The other side of the “professors chipping in to help students” story is equally fantastic. As we well know, despite the low wages of their teachers, students’ tuition costs have increased exponentially. Students face enormous debt burdens as post-secondary education is not a publicly funded good, but increasingly, an expensive credential for which individuals are expected to pay. As the ask I received suggests, this credential and its attendant debt open doors to opportunities to the tune of unpaid internships. “Micro-grants” will not save today’s undergraduates from debt-constrained futures and stagnating wages.

And this would be true in a “normal” year.

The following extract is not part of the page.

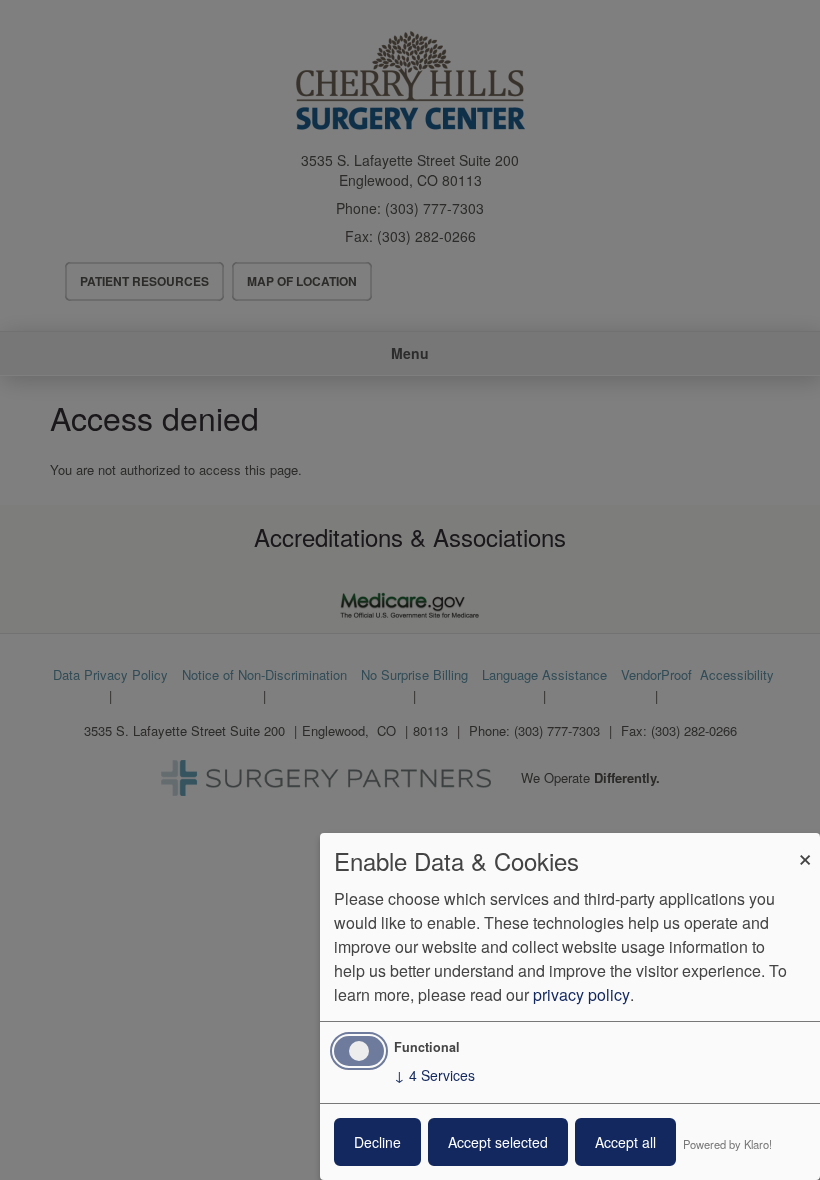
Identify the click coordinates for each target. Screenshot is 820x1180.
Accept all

In 2020, the pandemic made this fantasy even less tenable. It made fundraising campaigns an affront, in addition to an annoyance. Already-exploited university teachers, staff, and students literally risked and in some cases, lost their lives to reopen universities. Employees and students whose classes were conducted online faced punishing Zoom-ridden days, invasive surveillance, and unrealistic expectations of productivity. Students and workers with care responsibilities or those without access to internet connections or safe places to learn were largely unaided by the universities which they work for or pay tuition to. The pandemic has offered another occasion to see austerity in action. Jobs of essential workers and professors alike have been furloughed or eliminated, while university president salaries are increased.

There’s only so much that workers in higher education can be expected to give back in a year when so much has already been taken.